Positive-Unlabeled Diffusion Models for Preventing Sensitive Data Generation
This addresses a privacy and safety issue for users of generative AI by preventing unwanted sensitive data generation, though it is an incremental improvement as it builds on existing diffusion model frameworks.
The paper tackles the problem of diffusion models generating unwanted sensitive data by proposing positive-unlabeled diffusion models that use a small amount of labeled sensitive data and unlabeled data to prevent such generation, demonstrating through experiments that it can block sensitive images without reducing image quality.

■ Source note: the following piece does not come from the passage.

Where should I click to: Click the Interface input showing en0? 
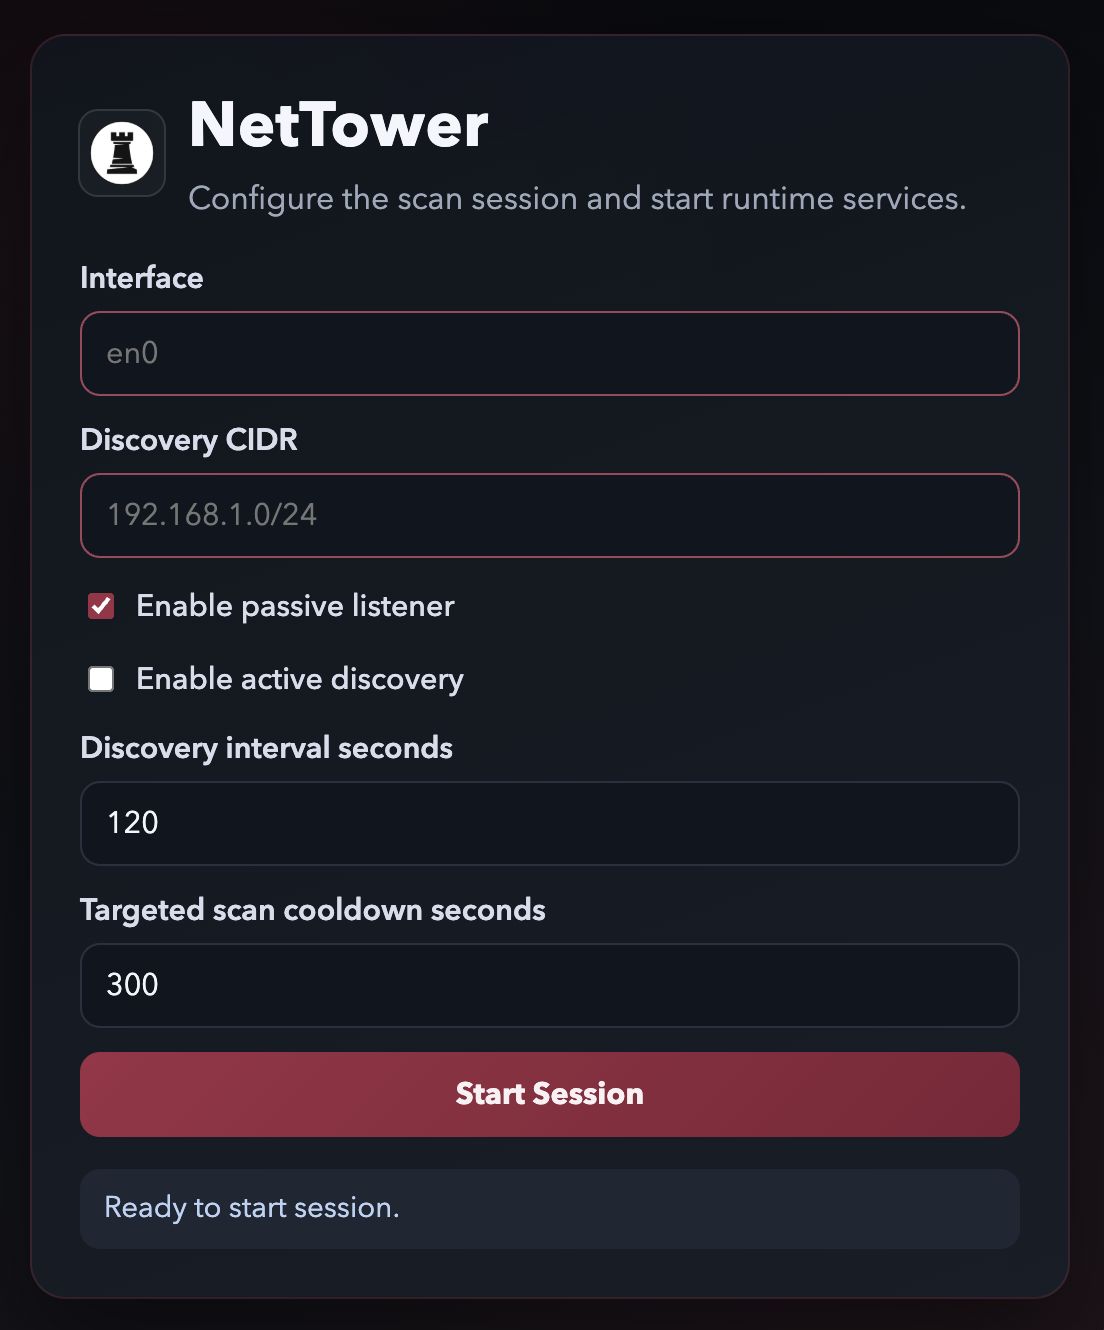click(x=550, y=353)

Diffusion models are powerful generative models but often generate sensitive data that are unwanted by users, mainly because the unlabeled training data frequently contain such sensitive data. Since labeling all sensitive data in the large-scale unlabeled training data is impractical, we address this problem by using a small amount of labeled sensitive data. In this paper, we propose positive-unlabeled diffusion models, which prevent the generation of sensitive data using unlabeled and sensitive data. Our approach can approximate the evidence lower bound (ELBO) for normal (negative) data using only unlabeled and sensitive (positive) data. Therefore, even without labeled normal data, we can maximize the ELBO for normal data and minimize it for labeled sensitive data, ensuring the generation of only normal data. Through experiments across various datasets and settings, we demonstrated that our approach can prevent the generation of sensitive images without compromising image quality.